Politica
Il Ponte sullo Stretto stona con la mitologia della sconfitta permanente, l’apocalisse autolesionista italiana tutta scandalo
Il ponte non è più solo un tragitto di soli 3 chilometri e mezzo. Si trasforma in un oggetto materiale, concreto, quindi dissonante con la mitologia della sconfitta permanente
Ponte sullo Stretto, prima dei lavori sono partiti i pontificatori. Gli specialisti del fuoco di sbarramento preventivo. Più che opere pubbliche, mirano a costruire barricate, fatte di grida d’allarme che evocano ogni tipo di catastrofe. Lo spreco, l’ambiente, la mafia. Come se la politica non servisse proprio a questo, a fare le cose utili a tutti garantendo tutti dagli abusi e dalle illegalità. E anche i giornali si adeguano, con titoli gridati e ansiogeni: “In arrivo pioggia di ricorsi”, “Sarà un ponte fra due deserti”, “Anche la UE vigila”. Vigila, capito? Non è che plaude all’ipotesi che l’Europa diventi finalmente intera.
L’apocalisse che non c’è…
Ma non si era detto per decenni “il ponte sullo Stretto non si farà mai”? Ora che si parte, partono in parallelo gli anatemi. Sia chiaro: questo ponte nessuno è obbligato ad amarlo. Non è un dogma. Ma nessuno dovrebbe essere esentato dal discuterlo nel merito. Cifre, impatti, benefici, rischi. Invece no. Diventa subito un totem da abbattere a colpi di tweet indignati. Il vero ponte diventa quindi un altro, quello fra l’apocalisse annunciata e la pigrizia intellettuale di chi non riesce proprio a uscire dal già visto dei no tav, no tap e no ad ogni alterazione dello status quo. “Costerà 13 miliardi”, si ripete alzando i decibel. Sarebbe appunto questa la sfida da vincere. Invece viene presentata come lo scandalo, il peccato originale da scontare.

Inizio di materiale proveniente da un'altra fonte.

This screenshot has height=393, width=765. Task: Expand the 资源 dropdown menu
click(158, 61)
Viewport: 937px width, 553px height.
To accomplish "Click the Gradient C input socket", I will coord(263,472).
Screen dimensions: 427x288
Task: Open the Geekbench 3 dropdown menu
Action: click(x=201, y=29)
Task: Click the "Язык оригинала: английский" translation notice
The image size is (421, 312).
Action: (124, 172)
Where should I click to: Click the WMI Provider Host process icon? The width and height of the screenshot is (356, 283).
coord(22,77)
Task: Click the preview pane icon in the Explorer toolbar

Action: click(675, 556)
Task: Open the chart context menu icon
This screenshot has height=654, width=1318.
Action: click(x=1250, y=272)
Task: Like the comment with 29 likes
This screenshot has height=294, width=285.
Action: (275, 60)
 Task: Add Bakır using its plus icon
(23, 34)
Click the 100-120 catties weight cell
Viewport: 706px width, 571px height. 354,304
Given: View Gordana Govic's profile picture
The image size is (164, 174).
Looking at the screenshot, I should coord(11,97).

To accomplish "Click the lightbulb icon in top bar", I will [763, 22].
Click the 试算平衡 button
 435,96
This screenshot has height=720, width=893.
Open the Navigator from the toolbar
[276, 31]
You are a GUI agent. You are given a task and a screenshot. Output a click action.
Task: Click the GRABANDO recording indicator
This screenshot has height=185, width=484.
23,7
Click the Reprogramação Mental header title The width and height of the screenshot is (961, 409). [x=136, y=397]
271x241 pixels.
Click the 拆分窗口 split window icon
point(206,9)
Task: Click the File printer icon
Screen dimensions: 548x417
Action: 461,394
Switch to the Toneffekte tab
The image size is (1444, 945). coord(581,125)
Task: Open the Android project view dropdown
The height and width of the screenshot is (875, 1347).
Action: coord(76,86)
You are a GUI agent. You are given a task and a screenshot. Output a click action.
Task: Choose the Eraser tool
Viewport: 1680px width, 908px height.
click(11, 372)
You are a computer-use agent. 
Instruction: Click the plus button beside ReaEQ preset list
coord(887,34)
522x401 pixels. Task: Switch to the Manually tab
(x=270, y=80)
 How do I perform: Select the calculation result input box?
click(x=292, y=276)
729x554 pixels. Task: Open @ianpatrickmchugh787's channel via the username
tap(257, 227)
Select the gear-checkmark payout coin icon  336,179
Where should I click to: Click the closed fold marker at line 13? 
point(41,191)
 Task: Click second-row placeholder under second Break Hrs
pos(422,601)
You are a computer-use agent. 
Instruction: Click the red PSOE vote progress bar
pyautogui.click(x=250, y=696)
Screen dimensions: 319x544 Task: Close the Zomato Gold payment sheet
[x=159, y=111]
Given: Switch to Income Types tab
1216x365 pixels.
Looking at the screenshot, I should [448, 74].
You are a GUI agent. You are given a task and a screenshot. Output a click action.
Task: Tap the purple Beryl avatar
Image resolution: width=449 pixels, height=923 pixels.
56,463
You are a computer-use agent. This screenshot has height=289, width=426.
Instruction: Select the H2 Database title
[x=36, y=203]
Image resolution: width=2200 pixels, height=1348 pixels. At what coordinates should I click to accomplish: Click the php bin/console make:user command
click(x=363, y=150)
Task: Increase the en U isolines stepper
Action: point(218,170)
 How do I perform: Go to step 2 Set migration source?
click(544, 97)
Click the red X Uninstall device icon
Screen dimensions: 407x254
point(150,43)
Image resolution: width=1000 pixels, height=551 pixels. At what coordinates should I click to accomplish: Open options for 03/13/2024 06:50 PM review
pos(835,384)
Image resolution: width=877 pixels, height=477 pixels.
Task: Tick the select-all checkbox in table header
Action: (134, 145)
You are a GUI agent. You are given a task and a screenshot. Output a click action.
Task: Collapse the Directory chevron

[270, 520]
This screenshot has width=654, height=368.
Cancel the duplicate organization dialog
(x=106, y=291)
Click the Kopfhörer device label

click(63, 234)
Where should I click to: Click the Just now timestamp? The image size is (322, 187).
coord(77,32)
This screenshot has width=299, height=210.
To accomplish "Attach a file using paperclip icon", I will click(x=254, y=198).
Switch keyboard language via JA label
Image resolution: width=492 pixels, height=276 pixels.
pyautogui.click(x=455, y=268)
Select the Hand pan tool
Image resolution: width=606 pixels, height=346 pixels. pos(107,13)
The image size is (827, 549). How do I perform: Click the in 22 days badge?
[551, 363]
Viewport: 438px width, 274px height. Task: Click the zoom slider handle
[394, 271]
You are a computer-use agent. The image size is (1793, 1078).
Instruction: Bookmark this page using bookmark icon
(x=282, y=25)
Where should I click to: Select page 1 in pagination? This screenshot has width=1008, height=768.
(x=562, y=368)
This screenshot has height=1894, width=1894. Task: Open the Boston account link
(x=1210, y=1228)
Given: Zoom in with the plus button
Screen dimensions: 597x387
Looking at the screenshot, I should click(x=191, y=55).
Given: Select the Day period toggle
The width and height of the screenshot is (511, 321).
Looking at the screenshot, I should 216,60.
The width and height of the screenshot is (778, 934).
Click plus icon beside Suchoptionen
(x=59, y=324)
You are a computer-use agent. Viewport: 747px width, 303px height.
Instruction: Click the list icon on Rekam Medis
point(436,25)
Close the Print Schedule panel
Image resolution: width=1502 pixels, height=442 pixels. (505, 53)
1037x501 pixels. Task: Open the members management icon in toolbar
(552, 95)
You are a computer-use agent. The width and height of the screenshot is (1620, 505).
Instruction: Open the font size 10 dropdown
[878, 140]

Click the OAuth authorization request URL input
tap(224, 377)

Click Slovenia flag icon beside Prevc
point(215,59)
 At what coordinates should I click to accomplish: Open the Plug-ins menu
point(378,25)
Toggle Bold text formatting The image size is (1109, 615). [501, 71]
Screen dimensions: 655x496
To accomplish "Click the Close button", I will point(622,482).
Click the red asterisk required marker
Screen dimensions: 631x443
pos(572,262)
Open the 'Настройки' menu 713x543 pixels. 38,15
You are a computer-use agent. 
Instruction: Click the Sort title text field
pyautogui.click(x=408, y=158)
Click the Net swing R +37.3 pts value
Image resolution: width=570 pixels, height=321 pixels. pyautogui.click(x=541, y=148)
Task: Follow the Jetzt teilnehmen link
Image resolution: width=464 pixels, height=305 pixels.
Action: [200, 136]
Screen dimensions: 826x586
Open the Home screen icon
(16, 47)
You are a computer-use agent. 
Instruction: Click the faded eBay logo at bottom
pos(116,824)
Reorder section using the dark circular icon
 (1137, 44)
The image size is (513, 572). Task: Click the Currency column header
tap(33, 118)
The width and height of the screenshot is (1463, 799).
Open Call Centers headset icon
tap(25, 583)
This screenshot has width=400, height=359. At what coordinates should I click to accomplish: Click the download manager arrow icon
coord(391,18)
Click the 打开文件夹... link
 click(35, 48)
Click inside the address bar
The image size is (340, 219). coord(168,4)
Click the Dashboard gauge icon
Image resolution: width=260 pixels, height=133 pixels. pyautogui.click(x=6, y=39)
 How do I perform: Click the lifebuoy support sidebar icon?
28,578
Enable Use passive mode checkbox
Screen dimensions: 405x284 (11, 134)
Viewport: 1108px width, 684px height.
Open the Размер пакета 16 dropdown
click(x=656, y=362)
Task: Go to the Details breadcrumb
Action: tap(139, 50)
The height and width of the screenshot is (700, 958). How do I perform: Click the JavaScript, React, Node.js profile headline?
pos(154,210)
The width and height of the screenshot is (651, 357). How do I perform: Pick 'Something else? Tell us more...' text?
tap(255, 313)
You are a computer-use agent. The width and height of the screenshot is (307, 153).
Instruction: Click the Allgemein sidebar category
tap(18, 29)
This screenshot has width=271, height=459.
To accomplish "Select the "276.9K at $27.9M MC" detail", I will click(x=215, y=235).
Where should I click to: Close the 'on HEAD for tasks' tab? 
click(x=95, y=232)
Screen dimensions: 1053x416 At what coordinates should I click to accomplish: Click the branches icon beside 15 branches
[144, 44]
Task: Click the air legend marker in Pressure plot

Il pregiudizio autolesionista anti-italiano
Tale riflesso condizionato nasce anche da un pregiudizio autolesionista perché anti-italiano. Ciò che si può fare in Danimarca, in Portogallo o in Turchia, per definizione non si può fare da noi. Il ponte più lungo del mondo si farà in Italia? Che pretesa! L’identità nazionale diventa così alibi per l’immobilismo, e l’inabilità a realizzare un dato genetico. È così che un ponte fra Sicilia e Calabria abbandona lo stato di progetto, discutibile e migliorabile, per assumere quello di reato in itinere. Un “delitto di intenzione” degno di scenari distopici alla Minority Report, che però troverebbe il suo degno spazio in un sistema penale che si è serenamente esteso a fattispecie come il concorso esterno, la corruzione ambientale o il voto di scambio.
Il Ponte che stona con la mitologia della sconfitta permanente
Da settembre dovrebbero partire i cantieri, dice il governo con buona dose di ottimismo. Bene, da settembre si critichi e si controlli. Ma basta con le liturgie del no, dietro cui si cela anche una ben precisa rendita di posizione. Una parte della nostra intellighenzia progressista non intende proprio rinunciare a un Sud ostaggio di sé stesso, ad una Sicilia lontana e un po’ maledetta, ad una Calabria gonfia di battaglie simboliche da film neorealista. Altrimenti come potrebbero, gli opinionisti che si sentono eredi di Corrado Alvaro, mantenere il loro mood eternamente polemico e vittimista? Ripensare i collegamenti, l’intermodalità, la logistica, le filiere produttive… Tutto dimenticato. Il ponte non è più solo un tragitto di soli 3 chilometri e mezzo. Si trasforma in un oggetto materiale, concreto, quindi dissonante con la mitologia della sconfitta permanente. E allora meglio picconarlo subito. Salirci sopra prima che ci sia, per l’ennesimo comizio non sulle cose da fare ma su quelle da impedire.